*EXERCISE*
Print the records again, matching each line exactly.

"""

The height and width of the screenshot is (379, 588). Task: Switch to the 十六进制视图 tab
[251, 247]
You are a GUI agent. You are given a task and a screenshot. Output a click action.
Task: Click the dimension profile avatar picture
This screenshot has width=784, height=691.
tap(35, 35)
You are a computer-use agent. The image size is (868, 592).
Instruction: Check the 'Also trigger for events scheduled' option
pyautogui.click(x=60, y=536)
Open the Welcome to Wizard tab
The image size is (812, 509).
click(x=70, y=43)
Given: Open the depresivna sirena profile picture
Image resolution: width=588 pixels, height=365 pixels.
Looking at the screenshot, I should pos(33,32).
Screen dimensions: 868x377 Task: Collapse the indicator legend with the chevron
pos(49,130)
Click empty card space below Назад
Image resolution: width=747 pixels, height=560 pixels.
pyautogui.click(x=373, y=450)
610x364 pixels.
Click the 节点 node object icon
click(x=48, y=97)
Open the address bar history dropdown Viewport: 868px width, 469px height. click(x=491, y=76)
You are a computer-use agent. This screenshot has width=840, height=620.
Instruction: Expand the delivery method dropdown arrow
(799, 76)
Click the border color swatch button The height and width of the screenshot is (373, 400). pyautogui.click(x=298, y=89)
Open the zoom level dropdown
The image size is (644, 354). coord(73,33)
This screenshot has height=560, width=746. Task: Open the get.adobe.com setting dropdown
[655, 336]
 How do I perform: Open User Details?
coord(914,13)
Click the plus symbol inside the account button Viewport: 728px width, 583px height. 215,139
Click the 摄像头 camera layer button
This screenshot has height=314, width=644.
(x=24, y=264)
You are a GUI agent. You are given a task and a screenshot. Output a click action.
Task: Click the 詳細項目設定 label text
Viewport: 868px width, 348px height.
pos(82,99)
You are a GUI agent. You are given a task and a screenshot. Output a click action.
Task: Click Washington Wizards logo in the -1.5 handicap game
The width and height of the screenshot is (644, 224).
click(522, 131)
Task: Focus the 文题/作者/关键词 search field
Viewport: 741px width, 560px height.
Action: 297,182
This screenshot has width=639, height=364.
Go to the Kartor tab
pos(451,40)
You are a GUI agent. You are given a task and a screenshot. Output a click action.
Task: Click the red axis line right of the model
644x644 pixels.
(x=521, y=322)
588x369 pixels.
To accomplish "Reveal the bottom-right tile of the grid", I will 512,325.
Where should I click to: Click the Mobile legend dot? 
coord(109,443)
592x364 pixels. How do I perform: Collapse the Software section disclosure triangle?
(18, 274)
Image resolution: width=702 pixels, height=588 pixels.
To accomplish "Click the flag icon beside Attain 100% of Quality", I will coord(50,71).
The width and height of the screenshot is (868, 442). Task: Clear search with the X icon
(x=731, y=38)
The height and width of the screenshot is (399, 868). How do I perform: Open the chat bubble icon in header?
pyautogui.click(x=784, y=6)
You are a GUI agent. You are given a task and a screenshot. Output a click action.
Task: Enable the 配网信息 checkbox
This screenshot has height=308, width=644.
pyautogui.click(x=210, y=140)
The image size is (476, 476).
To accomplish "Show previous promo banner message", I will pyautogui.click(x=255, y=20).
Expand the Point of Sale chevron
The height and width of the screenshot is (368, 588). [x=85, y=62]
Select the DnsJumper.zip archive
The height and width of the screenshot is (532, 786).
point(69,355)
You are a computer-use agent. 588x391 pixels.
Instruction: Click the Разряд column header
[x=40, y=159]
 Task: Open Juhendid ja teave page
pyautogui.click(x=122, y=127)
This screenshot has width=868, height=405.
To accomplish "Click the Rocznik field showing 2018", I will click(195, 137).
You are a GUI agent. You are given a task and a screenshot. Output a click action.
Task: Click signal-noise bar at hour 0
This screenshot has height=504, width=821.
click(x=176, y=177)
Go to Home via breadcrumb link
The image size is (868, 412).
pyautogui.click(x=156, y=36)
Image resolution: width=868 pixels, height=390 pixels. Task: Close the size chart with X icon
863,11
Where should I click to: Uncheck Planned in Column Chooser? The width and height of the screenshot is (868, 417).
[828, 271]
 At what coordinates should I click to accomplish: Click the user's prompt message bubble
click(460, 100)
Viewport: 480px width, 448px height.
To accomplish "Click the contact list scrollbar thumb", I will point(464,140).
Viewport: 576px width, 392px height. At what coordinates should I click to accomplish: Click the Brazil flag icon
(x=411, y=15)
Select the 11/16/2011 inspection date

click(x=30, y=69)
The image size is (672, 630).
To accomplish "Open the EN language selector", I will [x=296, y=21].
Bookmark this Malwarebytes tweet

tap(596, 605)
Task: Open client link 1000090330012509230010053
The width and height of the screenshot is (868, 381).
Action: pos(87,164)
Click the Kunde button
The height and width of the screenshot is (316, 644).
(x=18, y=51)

"""

*REPLY TO THE EXERCISE*
The height and width of the screenshot is (379, 588). Task: Switch to the 十六进制视图 tab
[251, 247]
You are a GUI agent. You are given a task and a screenshot. Output a click action.
Task: Click the dimension profile avatar picture
This screenshot has width=784, height=691.
tap(35, 35)
You are a computer-use agent. The image size is (868, 592).
Instruction: Check the 'Also trigger for events scheduled' option
pyautogui.click(x=60, y=536)
Open the Welcome to Wizard tab
The image size is (812, 509).
click(x=70, y=43)
Given: Open the depresivna sirena profile picture
Image resolution: width=588 pixels, height=365 pixels.
Looking at the screenshot, I should pos(33,32).
Screen dimensions: 868x377 Task: Collapse the indicator legend with the chevron
pos(49,130)
Click empty card space below Назад
Image resolution: width=747 pixels, height=560 pixels.
pyautogui.click(x=373, y=450)
610x364 pixels.
Click the 节点 node object icon
click(x=48, y=97)
Open the address bar history dropdown Viewport: 868px width, 469px height. click(x=491, y=76)
You are a computer-use agent. This screenshot has width=840, height=620.
Instruction: Expand the delivery method dropdown arrow
(799, 76)
Click the border color swatch button The height and width of the screenshot is (373, 400). pyautogui.click(x=298, y=89)
Open the zoom level dropdown
The image size is (644, 354). coord(73,33)
This screenshot has height=560, width=746. Task: Open the get.adobe.com setting dropdown
[655, 336]
 How do I perform: Open User Details?
coord(914,13)
Click the plus symbol inside the account button Viewport: 728px width, 583px height. 215,139
Click the 摄像头 camera layer button
This screenshot has height=314, width=644.
(x=24, y=264)
You are a GUI agent. You are given a task and a screenshot. Output a click action.
Task: Click the 詳細項目設定 label text
Viewport: 868px width, 348px height.
pos(82,99)
You are a GUI agent. You are given a task and a screenshot. Output a click action.
Task: Click Washington Wizards logo in the -1.5 handicap game
The width and height of the screenshot is (644, 224).
click(522, 131)
Task: Focus the 文题/作者/关键词 search field
Viewport: 741px width, 560px height.
Action: 297,182
This screenshot has width=639, height=364.
Go to the Kartor tab
pos(451,40)
You are a GUI agent. You are given a task and a screenshot. Output a click action.
Task: Click the red axis line right of the model
644x644 pixels.
(x=521, y=322)
588x369 pixels.
To accomplish "Reveal the bottom-right tile of the grid", I will 512,325.
Where should I click to: Click the Mobile legend dot? 
coord(109,443)
592x364 pixels. How do I perform: Collapse the Software section disclosure triangle?
(18, 274)
Image resolution: width=702 pixels, height=588 pixels.
To accomplish "Click the flag icon beside Attain 100% of Quality", I will coord(50,71).
The width and height of the screenshot is (868, 442). Task: Clear search with the X icon
(x=731, y=38)
The height and width of the screenshot is (399, 868). How do I perform: Open the chat bubble icon in header?
pyautogui.click(x=784, y=6)
You are a GUI agent. You are given a task and a screenshot. Output a click action.
Task: Enable the 配网信息 checkbox
This screenshot has height=308, width=644.
pyautogui.click(x=210, y=140)
The image size is (476, 476).
To accomplish "Show previous promo banner message", I will pyautogui.click(x=255, y=20).
Expand the Point of Sale chevron
The height and width of the screenshot is (368, 588). [x=85, y=62]
Select the DnsJumper.zip archive
The height and width of the screenshot is (532, 786).
point(69,355)
You are a computer-use agent. 588x391 pixels.
Instruction: Click the Разряд column header
[x=40, y=159]
 Task: Open Juhendid ja teave page
pyautogui.click(x=122, y=127)
This screenshot has width=868, height=405.
To accomplish "Click the Rocznik field showing 2018", I will click(195, 137).
You are a GUI agent. You are given a task and a screenshot. Output a click action.
Task: Click signal-noise bar at hour 0
This screenshot has height=504, width=821.
click(x=176, y=177)
Go to Home via breadcrumb link
The image size is (868, 412).
pyautogui.click(x=156, y=36)
Image resolution: width=868 pixels, height=390 pixels. Task: Close the size chart with X icon
863,11
Where should I click to: Uncheck Planned in Column Chooser? The width and height of the screenshot is (868, 417).
[828, 271]
 At what coordinates should I click to accomplish: Click the user's prompt message bubble
click(460, 100)
Viewport: 480px width, 448px height.
To accomplish "Click the contact list scrollbar thumb", I will point(464,140).
Viewport: 576px width, 392px height. At what coordinates should I click to accomplish: Click the Brazil flag icon
(x=411, y=15)
Select the 11/16/2011 inspection date

click(x=30, y=69)
The image size is (672, 630).
To accomplish "Open the EN language selector", I will [x=296, y=21].
Bookmark this Malwarebytes tweet

tap(596, 605)
Task: Open client link 1000090330012509230010053
The width and height of the screenshot is (868, 381).
Action: pos(87,164)
Click the Kunde button
The height and width of the screenshot is (316, 644).
(x=18, y=51)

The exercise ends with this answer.